YOUR ASSIGNMENT –
Copy every line of the following data that includes the string "period".

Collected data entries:
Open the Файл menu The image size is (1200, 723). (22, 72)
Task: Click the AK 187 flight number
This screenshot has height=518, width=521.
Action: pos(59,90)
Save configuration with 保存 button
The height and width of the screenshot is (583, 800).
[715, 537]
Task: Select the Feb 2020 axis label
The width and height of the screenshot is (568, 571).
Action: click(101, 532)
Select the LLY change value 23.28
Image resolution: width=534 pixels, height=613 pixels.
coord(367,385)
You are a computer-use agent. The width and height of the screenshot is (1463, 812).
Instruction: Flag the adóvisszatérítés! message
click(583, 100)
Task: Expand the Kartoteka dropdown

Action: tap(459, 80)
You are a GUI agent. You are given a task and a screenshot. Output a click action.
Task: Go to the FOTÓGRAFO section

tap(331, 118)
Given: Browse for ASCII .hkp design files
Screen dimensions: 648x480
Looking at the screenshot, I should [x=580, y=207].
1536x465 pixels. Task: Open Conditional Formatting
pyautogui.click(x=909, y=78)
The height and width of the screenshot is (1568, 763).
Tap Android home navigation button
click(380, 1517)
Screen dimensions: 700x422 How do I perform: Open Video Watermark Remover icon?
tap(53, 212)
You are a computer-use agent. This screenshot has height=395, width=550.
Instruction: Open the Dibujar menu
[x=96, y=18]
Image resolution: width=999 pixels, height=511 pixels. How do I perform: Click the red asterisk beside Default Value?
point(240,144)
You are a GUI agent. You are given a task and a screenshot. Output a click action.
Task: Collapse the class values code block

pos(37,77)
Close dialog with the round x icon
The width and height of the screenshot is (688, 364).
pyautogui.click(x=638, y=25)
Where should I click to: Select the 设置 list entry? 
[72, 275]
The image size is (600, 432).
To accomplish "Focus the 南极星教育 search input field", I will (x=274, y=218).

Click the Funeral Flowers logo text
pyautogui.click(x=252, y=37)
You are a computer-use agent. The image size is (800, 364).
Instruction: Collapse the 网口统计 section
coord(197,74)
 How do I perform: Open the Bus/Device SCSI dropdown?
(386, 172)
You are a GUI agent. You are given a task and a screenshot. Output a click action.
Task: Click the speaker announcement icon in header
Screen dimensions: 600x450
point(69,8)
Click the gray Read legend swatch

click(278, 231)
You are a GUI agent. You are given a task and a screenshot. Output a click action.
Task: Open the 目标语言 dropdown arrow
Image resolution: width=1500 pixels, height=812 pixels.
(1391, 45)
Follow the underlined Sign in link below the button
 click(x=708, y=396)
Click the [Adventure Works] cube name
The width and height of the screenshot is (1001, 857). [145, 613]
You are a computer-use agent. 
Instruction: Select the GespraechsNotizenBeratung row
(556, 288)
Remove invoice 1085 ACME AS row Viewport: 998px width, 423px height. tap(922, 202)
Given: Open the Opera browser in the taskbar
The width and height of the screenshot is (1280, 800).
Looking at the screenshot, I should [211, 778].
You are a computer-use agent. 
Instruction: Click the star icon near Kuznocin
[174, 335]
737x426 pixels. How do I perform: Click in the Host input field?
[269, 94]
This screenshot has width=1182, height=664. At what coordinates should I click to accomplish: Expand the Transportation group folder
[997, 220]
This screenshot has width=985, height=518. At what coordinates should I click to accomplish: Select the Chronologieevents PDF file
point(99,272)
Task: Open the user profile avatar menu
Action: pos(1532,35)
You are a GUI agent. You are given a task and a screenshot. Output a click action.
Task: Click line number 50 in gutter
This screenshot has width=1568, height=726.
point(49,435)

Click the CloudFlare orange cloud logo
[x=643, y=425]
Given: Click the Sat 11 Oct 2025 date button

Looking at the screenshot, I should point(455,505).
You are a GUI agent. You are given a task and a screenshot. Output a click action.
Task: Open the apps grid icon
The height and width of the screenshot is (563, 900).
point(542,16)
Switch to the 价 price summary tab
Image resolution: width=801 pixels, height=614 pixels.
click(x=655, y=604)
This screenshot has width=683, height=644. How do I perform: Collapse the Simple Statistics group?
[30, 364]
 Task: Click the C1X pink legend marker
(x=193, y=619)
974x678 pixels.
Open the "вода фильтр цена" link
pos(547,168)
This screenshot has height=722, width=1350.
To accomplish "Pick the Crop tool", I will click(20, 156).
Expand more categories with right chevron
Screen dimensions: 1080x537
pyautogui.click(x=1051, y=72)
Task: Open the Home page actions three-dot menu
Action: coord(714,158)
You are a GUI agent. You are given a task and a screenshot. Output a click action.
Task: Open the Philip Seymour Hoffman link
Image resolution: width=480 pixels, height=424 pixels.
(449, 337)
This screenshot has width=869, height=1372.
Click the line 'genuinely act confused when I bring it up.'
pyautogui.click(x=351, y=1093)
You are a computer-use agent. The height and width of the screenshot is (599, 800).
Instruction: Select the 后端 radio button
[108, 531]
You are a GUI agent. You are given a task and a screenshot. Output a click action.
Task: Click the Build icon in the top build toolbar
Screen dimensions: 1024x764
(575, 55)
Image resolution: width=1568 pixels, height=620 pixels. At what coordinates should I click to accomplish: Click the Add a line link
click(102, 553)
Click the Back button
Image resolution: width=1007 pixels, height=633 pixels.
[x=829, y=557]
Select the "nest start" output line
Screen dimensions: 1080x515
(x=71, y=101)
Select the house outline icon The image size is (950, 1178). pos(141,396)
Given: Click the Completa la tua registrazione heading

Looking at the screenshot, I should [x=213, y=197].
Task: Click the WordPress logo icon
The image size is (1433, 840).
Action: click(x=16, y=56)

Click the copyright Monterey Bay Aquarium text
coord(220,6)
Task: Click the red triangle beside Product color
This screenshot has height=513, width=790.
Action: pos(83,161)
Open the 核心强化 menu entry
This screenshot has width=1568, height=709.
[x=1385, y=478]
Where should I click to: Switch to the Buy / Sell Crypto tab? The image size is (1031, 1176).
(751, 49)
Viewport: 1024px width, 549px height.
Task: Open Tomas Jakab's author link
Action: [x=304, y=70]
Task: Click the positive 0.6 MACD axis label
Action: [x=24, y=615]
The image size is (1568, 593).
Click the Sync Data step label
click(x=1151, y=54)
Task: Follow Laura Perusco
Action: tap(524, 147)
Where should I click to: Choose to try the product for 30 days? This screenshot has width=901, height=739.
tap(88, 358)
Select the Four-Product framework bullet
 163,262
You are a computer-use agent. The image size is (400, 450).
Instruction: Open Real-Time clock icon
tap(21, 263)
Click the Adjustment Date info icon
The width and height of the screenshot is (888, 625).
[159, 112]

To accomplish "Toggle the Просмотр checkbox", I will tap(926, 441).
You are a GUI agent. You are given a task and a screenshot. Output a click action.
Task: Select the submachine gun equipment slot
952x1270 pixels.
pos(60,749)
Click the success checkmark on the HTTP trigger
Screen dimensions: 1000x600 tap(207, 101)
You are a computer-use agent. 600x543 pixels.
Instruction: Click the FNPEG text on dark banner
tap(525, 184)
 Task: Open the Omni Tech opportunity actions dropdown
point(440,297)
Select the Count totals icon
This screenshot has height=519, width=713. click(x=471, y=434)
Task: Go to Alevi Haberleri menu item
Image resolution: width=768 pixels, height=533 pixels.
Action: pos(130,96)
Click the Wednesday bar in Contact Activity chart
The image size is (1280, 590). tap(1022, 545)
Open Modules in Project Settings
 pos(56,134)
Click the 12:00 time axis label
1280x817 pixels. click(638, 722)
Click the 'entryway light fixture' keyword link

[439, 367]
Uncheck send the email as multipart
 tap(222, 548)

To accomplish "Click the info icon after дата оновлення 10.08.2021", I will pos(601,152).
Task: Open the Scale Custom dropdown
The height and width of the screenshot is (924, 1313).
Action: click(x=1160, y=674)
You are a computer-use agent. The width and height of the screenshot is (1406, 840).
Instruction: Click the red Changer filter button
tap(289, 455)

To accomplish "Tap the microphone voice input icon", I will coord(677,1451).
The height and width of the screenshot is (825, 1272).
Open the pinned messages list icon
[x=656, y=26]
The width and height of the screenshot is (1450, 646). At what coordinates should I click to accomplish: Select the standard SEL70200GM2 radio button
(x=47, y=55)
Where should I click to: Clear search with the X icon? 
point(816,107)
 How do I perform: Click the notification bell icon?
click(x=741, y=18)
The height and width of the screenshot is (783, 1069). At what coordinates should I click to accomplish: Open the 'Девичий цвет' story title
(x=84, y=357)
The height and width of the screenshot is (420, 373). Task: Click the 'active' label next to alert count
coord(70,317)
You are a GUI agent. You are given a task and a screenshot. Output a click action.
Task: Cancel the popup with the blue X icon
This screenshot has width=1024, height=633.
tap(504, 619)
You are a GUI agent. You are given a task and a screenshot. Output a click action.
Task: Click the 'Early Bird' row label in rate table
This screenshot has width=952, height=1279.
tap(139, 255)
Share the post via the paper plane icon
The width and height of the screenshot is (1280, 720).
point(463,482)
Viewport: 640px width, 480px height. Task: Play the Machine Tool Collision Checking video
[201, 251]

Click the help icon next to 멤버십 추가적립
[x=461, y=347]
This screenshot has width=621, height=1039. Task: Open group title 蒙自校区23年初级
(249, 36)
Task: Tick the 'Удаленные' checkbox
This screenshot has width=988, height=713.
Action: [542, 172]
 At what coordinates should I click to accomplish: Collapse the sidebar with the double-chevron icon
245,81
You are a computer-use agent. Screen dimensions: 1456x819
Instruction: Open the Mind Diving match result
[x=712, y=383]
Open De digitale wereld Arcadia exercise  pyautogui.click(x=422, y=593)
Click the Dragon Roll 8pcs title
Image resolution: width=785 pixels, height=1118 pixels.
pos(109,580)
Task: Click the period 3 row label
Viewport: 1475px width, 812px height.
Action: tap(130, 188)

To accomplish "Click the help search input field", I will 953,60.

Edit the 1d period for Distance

TASK ANSWER –
Task: Click the period 3 row label
Edit the 1d period for Distance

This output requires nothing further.